WHAT YOU SHOULD DO >> What is needed is a word-for-word copy of the records below.

Pixel coordinate grounding data:
= = =
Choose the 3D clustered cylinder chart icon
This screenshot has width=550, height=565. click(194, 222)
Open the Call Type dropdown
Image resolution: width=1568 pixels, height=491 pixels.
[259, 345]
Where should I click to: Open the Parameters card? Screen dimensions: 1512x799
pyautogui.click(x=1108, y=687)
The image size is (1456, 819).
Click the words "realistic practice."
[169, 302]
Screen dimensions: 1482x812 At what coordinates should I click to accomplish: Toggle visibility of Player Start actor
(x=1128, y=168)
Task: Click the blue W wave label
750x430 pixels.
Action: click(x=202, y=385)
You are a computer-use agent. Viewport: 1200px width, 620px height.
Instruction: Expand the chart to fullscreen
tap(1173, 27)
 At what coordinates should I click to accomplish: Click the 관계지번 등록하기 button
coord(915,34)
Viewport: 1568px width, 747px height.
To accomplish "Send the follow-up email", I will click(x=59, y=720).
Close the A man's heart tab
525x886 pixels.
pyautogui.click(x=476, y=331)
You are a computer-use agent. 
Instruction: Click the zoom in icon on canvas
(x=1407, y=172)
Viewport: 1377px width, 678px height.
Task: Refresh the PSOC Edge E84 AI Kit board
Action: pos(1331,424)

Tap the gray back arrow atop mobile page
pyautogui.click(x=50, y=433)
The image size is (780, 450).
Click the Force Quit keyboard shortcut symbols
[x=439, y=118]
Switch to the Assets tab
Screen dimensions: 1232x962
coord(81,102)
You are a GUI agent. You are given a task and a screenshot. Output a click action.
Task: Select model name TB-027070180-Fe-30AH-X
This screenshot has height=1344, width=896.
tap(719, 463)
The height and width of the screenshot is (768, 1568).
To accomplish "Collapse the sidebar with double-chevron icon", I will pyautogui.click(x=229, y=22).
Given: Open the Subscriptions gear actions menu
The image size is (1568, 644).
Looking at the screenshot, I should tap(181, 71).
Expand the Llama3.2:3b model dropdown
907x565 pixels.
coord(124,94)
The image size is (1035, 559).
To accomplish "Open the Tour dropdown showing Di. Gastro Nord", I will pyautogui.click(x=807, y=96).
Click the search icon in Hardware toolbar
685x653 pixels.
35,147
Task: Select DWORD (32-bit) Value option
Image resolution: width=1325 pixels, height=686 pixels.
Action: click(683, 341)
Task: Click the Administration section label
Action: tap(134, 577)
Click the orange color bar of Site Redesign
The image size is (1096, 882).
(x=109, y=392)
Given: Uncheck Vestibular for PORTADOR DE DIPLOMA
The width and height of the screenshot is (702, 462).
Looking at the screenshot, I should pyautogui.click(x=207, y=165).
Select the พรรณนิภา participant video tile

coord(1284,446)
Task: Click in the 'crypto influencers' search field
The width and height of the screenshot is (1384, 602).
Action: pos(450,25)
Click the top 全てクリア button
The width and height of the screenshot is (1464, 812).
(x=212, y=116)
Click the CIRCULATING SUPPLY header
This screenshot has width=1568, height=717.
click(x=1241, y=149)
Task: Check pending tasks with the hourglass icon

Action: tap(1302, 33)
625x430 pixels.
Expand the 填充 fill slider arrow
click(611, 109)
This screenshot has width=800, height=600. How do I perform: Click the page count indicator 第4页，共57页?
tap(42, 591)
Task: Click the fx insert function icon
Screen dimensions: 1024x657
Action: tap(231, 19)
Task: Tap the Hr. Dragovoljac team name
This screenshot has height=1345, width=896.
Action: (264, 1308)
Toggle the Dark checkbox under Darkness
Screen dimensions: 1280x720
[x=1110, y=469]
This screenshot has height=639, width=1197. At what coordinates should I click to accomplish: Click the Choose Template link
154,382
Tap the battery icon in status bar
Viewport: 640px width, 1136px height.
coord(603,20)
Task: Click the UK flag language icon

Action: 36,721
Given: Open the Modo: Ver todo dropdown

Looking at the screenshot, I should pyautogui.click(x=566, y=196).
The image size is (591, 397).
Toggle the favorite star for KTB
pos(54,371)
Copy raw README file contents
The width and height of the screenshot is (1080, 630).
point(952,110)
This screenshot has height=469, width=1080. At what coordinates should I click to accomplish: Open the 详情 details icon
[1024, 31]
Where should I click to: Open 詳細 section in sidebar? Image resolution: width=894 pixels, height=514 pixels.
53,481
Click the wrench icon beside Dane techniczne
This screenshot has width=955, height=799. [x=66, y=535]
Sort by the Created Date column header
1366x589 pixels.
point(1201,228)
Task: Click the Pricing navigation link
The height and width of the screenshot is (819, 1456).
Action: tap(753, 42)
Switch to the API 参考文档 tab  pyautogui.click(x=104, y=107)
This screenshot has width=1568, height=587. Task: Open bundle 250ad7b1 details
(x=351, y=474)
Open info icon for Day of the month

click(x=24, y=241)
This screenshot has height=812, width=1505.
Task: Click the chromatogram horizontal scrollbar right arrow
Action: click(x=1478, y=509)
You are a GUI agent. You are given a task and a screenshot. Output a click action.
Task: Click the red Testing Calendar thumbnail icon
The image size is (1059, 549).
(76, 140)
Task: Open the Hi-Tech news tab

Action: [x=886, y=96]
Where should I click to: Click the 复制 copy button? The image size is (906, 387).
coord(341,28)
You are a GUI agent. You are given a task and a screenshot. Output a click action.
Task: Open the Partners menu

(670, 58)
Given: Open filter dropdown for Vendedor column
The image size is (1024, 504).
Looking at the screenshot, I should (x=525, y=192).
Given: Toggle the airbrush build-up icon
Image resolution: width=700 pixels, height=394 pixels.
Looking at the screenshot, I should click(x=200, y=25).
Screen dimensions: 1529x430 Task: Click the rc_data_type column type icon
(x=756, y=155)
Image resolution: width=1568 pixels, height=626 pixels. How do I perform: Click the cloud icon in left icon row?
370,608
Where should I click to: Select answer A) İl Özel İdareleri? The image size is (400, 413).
= = =
TASK OUTPUT >>
Choose the 3D clustered cylinder chart icon
This screenshot has width=550, height=565. click(194, 222)
Open the Call Type dropdown
Image resolution: width=1568 pixels, height=491 pixels.
[259, 345]
Where should I click to: Open the Parameters card? Screen dimensions: 1512x799
pyautogui.click(x=1108, y=687)
The image size is (1456, 819).
Click the words "realistic practice."
[169, 302]
Screen dimensions: 1482x812 At what coordinates should I click to accomplish: Toggle visibility of Player Start actor
(x=1128, y=168)
Task: Click the blue W wave label
750x430 pixels.
Action: click(x=202, y=385)
You are a computer-use agent. Viewport: 1200px width, 620px height.
Instruction: Expand the chart to fullscreen
tap(1173, 27)
 At what coordinates should I click to accomplish: Click the 관계지번 등록하기 button
coord(915,34)
Viewport: 1568px width, 747px height.
To accomplish "Send the follow-up email", I will click(x=59, y=720).
Close the A man's heart tab
525x886 pixels.
pyautogui.click(x=476, y=331)
You are a computer-use agent. 
Instruction: Click the zoom in icon on canvas
(x=1407, y=172)
Viewport: 1377px width, 678px height.
Task: Refresh the PSOC Edge E84 AI Kit board
Action: pos(1331,424)

Tap the gray back arrow atop mobile page
pyautogui.click(x=50, y=433)
The image size is (780, 450).
Click the Force Quit keyboard shortcut symbols
[x=439, y=118]
Switch to the Assets tab
Screen dimensions: 1232x962
coord(81,102)
You are a GUI agent. You are given a task and a screenshot. Output a click action.
Task: Select model name TB-027070180-Fe-30AH-X
This screenshot has height=1344, width=896.
tap(719, 463)
The height and width of the screenshot is (768, 1568).
To accomplish "Collapse the sidebar with double-chevron icon", I will pyautogui.click(x=229, y=22).
Given: Open the Subscriptions gear actions menu
The image size is (1568, 644).
Looking at the screenshot, I should tap(181, 71).
Expand the Llama3.2:3b model dropdown
907x565 pixels.
coord(124,94)
The image size is (1035, 559).
To accomplish "Open the Tour dropdown showing Di. Gastro Nord", I will pyautogui.click(x=807, y=96).
Click the search icon in Hardware toolbar
685x653 pixels.
35,147
Task: Select DWORD (32-bit) Value option
Image resolution: width=1325 pixels, height=686 pixels.
Action: click(683, 341)
Task: Click the Administration section label
Action: tap(134, 577)
Click the orange color bar of Site Redesign
The image size is (1096, 882).
(x=109, y=392)
Given: Uncheck Vestibular for PORTADOR DE DIPLOMA
The width and height of the screenshot is (702, 462).
Looking at the screenshot, I should pyautogui.click(x=207, y=165).
Select the พรรณนิภา participant video tile

coord(1284,446)
Task: Click in the 'crypto influencers' search field
The width and height of the screenshot is (1384, 602).
Action: pos(450,25)
Click the top 全てクリア button
The width and height of the screenshot is (1464, 812).
(x=212, y=116)
Click the CIRCULATING SUPPLY header
This screenshot has width=1568, height=717.
click(x=1241, y=149)
Task: Check pending tasks with the hourglass icon

Action: tap(1302, 33)
625x430 pixels.
Expand the 填充 fill slider arrow
click(611, 109)
This screenshot has width=800, height=600. How do I perform: Click the page count indicator 第4页，共57页?
tap(42, 591)
Task: Click the fx insert function icon
Screen dimensions: 1024x657
Action: tap(231, 19)
Task: Tap the Hr. Dragovoljac team name
This screenshot has height=1345, width=896.
Action: (264, 1308)
Toggle the Dark checkbox under Darkness
Screen dimensions: 1280x720
[x=1110, y=469]
This screenshot has height=639, width=1197. At what coordinates should I click to accomplish: Click the Choose Template link
154,382
Tap the battery icon in status bar
Viewport: 640px width, 1136px height.
coord(603,20)
Task: Click the UK flag language icon

Action: 36,721
Given: Open the Modo: Ver todo dropdown

Looking at the screenshot, I should pyautogui.click(x=566, y=196).
The image size is (591, 397).
Toggle the favorite star for KTB
pos(54,371)
Copy raw README file contents
The width and height of the screenshot is (1080, 630).
point(952,110)
This screenshot has height=469, width=1080. At what coordinates should I click to accomplish: Open the 详情 details icon
[1024, 31]
Where should I click to: Open 詳細 section in sidebar? Image resolution: width=894 pixels, height=514 pixels.
53,481
Click the wrench icon beside Dane techniczne
This screenshot has width=955, height=799. [x=66, y=535]
Sort by the Created Date column header
1366x589 pixels.
point(1201,228)
Task: Click the Pricing navigation link
The height and width of the screenshot is (819, 1456).
Action: tap(753, 42)
Switch to the API 参考文档 tab  pyautogui.click(x=104, y=107)
This screenshot has width=1568, height=587. Task: Open bundle 250ad7b1 details
(x=351, y=474)
Open info icon for Day of the month

click(x=24, y=241)
This screenshot has height=812, width=1505.
Task: Click the chromatogram horizontal scrollbar right arrow
Action: click(x=1478, y=509)
You are a GUI agent. You are given a task and a screenshot. Output a click action.
Task: Click the red Testing Calendar thumbnail icon
The image size is (1059, 549).
(76, 140)
Task: Open the Hi-Tech news tab

Action: [x=886, y=96]
Where should I click to: Click the 复制 copy button? The image size is (906, 387).
coord(341,28)
You are a GUI agent. You are given a task and a screenshot. Output a click action.
Task: Open the Partners menu

(670, 58)
Given: Open filter dropdown for Vendedor column
The image size is (1024, 504).
Looking at the screenshot, I should (x=525, y=192).
Given: Toggle the airbrush build-up icon
Image resolution: width=700 pixels, height=394 pixels.
Looking at the screenshot, I should click(x=200, y=25).
Screen dimensions: 1529x430 Task: Click the rc_data_type column type icon
(x=756, y=155)
Image resolution: width=1568 pixels, height=626 pixels. How do I perform: Click the cloud icon in left icon row?
370,608
Where should I click to: Select answer A) İl Özel İdareleri? The image size is (400, 413).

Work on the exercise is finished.